In 2nd grade, I fell in love. Not with a boy (no, I would have to wait another 16 years before that happened) but with my teacher, and I knew at that very moment, that all I ever wanted to be was a teacher. At that time, the motivating reason was the fact that I would be in charge of writing students’ names on the board when they misbehaved (does anyone remember that?). Fourteen more years would have to pass before I began to really understand what a teacher was. Yes, I got to make the fun, pretty bulletin boards, and “write kids names on the board” and make learning fun, but it was so much more complex. I had to learn to see the problem, find a solution, and customize the situation for each child. The art of asking questions, creating helpful transitions, and partnering with parents were my stepping stones to what I deemed success. Then, I met that boy who I fell in love with, picked up my teacher self, and moved to Eastern North Carolina to marry him. With my teaching license slow to transition into a new state, I went back to my roots, to my first love and first job: Chick-fil-A. A new store was being built in town, and I hopped on the team.
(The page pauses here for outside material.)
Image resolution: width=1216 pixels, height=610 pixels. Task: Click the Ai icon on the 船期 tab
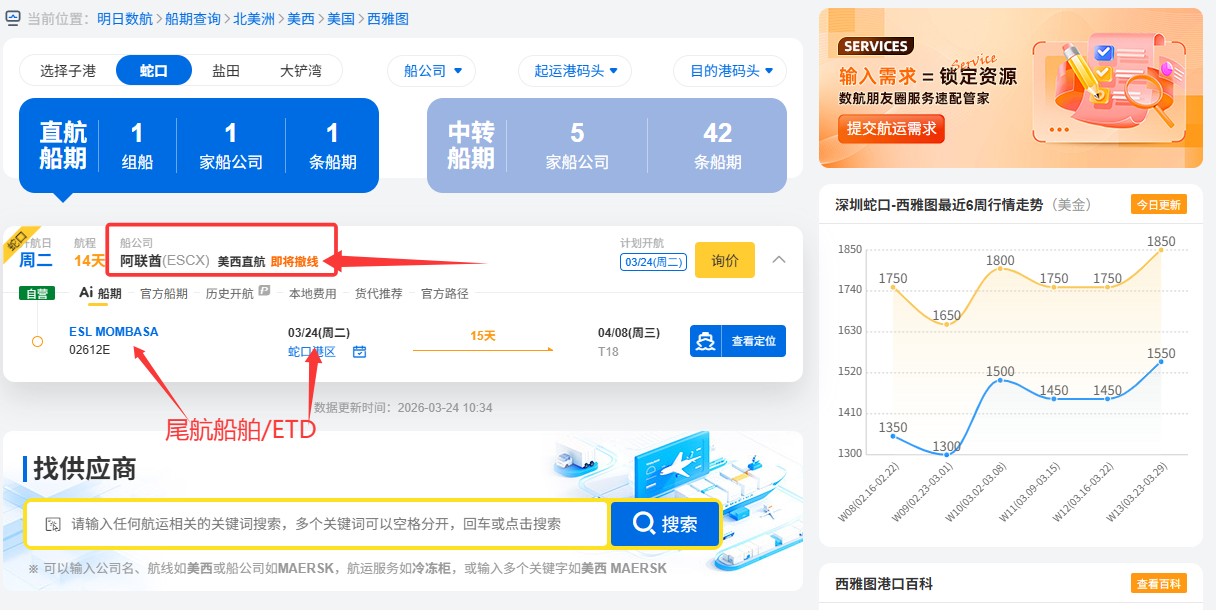click(86, 293)

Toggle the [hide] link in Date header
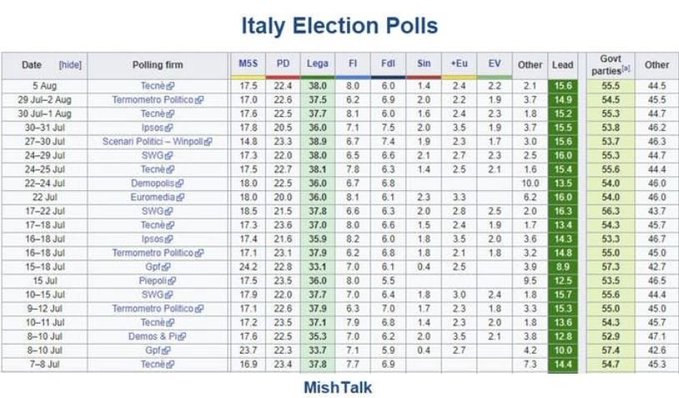click(70, 65)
This was just going to be a short stay while my license transferred, right? Wrong. Over the past 10+ years, I have learned that teaching is one of the most transferable skills a person can possess. I became passionate about people: selecting the right team members, retaining teams, and assisting leadership with effective processes that produced results. That passion paved the road for Remarkable People Solutions® which provides custom people solutions that have a relieving, enduring, and remarkable effect for business owners. For the rest of my life, I hope I will be educating, engaging, and empowering others.
I have the true pleasure of living in Eastern North Carolina with my husband, three children, and one dog. Oh! And I am still in love with that boy today.
Carlie has been developing people and leading teams for 15+ years, and her experience with Chick-fil-A began when she was 15.